Steer clear of the issue altogether
There’s this idea that texting while driving is an issue that only applies to younger people. It seems that efforts to get people to stop texting and driving are deliberately aimed at them. It is the right thing to do, as setting up driving habits early is always better than later — say, after an accident — and statistics do show that younger people have a higher rate of texting while driving.
The problem, however, is not confined to younger people. There are many adults who do it too, and do it often.
You know who you are.
Maybe you’re not texting; maybe you’re trying to type in an address for directions on your smartphone. It could be you’re scrolling through your contacts, looking for that person you have to call right now. What you don’t notice is that while you’re looking down at your phone, the vehicle you are driving is, more often than not, bouncing from one side of your lane to the other.

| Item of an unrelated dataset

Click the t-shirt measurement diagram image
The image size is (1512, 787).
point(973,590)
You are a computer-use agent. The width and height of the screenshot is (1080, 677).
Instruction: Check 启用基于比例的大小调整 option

You may not notice, but you know who does? The people driving behind you. These people see a vehicle swaying from side to side in the lane ahead, perhaps even bouncing over that center line or onto the shoulder. Those drivers don’t know whether you’re inebriated or you’re on your phone. What they do know is that you are a danger to them and others sharing the same road, and you are, ultimately, forcing them to either speed up to pass your dangerous driving or stay put and hope for the best.
Here’s a startling fact: A drunk driver generally needs an extra four feet to stop, as opposed to a sober one. A texting driver needs more than 70 feet in order in order to stop on time.
Think about that: a drunk driver has a better response time than someone looking at their phone while driving.
We’re now heading into the holiday season in which plenty of people will be on the roads, trying to get to that festive gathering with as little hassle as possible. Whether you’re the one traveling or family and friends are traveling to you, let it be known: steer clear of texting and driving.